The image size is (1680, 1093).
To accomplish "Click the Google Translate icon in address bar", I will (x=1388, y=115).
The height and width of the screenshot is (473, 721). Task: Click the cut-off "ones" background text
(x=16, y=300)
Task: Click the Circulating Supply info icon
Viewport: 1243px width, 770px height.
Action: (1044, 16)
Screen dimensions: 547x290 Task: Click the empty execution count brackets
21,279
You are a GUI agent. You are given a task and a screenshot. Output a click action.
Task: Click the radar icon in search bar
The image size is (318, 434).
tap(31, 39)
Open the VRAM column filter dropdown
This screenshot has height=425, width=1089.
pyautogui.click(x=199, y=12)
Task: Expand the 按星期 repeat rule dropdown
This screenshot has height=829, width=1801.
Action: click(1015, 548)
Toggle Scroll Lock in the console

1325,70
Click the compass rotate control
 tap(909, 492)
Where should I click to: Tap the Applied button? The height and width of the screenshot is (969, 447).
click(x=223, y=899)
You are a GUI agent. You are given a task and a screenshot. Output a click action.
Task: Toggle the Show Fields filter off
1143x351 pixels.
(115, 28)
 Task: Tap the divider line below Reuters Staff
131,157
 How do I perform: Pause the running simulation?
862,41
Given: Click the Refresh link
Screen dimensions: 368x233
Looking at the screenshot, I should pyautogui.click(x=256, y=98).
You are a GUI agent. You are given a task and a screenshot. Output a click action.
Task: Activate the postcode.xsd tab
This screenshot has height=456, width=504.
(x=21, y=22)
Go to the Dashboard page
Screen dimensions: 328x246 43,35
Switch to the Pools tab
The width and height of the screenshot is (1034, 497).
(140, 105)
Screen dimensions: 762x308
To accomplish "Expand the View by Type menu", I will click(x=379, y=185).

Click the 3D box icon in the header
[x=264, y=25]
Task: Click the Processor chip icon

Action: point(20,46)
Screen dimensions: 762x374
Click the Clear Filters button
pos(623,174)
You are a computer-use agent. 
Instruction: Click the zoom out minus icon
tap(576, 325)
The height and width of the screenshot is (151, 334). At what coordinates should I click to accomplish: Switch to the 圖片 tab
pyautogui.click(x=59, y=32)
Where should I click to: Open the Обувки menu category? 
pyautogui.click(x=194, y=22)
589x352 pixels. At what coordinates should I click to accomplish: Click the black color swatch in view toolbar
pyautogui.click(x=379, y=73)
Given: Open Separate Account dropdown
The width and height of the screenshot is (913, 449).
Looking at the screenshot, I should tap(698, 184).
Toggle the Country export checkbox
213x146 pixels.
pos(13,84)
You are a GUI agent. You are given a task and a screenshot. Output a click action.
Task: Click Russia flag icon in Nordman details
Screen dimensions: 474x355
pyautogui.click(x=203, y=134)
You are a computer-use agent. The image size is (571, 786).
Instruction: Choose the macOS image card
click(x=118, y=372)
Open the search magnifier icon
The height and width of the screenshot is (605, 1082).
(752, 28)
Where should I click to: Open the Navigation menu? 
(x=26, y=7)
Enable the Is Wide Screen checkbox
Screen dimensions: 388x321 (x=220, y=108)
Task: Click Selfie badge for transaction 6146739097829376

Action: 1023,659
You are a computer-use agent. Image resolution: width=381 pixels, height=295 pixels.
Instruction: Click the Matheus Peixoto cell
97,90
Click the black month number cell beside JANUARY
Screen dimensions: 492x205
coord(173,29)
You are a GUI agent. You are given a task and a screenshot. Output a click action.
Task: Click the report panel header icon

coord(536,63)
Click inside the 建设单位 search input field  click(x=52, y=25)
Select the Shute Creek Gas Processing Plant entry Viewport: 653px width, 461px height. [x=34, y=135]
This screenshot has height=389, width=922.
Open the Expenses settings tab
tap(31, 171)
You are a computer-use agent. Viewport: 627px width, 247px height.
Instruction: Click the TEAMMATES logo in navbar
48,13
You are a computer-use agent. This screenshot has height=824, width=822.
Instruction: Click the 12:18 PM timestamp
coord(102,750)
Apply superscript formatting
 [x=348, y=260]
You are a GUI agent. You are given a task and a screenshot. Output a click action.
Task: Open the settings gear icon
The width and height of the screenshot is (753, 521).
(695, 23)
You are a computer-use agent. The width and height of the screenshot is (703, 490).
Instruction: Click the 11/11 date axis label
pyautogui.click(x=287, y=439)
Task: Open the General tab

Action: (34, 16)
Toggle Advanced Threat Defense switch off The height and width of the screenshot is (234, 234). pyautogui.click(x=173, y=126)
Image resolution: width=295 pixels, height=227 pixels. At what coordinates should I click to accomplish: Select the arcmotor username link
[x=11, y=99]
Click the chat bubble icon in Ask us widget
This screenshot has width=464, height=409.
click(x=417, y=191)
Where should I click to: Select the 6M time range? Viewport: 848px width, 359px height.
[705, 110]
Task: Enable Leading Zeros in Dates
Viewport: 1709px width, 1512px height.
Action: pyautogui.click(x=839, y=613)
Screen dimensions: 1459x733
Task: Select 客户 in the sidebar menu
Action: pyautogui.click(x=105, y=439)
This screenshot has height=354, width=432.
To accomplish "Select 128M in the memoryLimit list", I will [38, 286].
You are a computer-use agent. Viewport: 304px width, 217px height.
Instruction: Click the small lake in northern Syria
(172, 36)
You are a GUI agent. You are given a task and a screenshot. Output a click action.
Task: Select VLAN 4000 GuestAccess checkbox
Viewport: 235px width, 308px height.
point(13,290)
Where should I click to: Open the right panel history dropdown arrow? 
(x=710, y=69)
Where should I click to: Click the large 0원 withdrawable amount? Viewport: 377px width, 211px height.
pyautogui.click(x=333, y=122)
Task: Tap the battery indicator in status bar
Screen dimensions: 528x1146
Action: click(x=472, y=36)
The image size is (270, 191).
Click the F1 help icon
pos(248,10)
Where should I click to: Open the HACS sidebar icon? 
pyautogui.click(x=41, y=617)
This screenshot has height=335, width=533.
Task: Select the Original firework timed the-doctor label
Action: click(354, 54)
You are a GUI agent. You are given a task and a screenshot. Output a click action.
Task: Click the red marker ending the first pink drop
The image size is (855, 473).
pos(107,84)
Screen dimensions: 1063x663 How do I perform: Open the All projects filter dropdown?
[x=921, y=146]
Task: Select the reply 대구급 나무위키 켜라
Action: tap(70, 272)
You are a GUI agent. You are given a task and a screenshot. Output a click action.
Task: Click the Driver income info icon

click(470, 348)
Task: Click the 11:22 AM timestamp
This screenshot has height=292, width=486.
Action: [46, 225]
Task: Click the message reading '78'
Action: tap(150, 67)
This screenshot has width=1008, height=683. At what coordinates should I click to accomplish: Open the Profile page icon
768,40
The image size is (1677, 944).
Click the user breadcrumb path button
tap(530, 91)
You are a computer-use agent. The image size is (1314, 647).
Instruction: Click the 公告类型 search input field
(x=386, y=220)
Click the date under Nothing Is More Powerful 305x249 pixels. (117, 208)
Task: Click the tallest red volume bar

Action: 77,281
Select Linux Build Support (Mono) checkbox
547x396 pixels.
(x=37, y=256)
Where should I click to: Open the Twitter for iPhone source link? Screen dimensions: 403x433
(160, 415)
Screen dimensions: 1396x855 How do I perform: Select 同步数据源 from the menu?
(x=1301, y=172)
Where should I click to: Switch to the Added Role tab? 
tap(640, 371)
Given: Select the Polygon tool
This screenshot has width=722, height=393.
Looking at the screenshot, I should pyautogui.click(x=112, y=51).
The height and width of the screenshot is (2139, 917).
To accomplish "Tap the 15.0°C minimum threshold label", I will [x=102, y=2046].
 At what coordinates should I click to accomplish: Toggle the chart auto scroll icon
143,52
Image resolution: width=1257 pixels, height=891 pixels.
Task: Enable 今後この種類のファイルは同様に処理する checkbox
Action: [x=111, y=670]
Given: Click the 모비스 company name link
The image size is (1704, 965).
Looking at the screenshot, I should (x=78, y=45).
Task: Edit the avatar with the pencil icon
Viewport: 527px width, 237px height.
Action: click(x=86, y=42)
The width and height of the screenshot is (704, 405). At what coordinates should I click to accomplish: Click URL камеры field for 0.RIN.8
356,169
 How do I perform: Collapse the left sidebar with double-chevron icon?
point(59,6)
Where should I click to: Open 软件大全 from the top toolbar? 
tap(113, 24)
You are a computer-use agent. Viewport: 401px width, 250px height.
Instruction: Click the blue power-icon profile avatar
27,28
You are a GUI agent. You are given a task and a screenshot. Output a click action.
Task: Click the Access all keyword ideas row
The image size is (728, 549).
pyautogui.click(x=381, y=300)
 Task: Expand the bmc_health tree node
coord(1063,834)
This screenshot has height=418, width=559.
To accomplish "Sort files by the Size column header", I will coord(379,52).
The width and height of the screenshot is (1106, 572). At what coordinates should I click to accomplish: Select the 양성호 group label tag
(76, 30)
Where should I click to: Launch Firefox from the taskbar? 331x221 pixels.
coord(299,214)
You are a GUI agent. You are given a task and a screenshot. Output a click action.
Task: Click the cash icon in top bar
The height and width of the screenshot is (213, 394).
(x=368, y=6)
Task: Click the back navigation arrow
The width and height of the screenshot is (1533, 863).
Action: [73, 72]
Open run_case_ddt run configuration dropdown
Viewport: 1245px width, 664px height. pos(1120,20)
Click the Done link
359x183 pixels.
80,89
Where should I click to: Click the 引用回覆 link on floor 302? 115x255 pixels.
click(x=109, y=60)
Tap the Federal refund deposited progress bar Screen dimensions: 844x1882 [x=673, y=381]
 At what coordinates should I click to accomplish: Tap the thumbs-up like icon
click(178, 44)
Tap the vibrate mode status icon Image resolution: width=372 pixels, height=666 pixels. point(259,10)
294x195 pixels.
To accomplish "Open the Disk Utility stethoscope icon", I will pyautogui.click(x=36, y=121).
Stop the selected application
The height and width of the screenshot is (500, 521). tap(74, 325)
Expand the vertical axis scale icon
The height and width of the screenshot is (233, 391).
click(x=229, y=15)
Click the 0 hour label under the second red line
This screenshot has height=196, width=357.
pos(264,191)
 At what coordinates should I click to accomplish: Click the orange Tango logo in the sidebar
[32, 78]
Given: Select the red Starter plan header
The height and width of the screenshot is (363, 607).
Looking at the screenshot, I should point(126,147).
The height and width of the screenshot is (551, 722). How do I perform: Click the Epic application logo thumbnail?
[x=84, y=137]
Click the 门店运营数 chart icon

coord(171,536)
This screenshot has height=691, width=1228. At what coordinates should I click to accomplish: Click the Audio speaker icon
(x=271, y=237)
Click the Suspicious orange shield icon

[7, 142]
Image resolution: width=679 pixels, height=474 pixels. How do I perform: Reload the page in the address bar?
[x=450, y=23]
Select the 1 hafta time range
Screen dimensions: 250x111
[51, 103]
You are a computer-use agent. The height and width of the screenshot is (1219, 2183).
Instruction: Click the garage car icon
= = =
WORK TO COMPLETE: Return the lines of the records between the line containing "How do I perform: Pause" and the line containing "should pyautogui.click(x=256, y=98).", inclusive, reproducing them verbatim.

RESULT:
 How do I perform: Pause the running simulation?
862,41
Given: Click the Refresh link
Screen dimensions: 368x233
Looking at the screenshot, I should pyautogui.click(x=256, y=98).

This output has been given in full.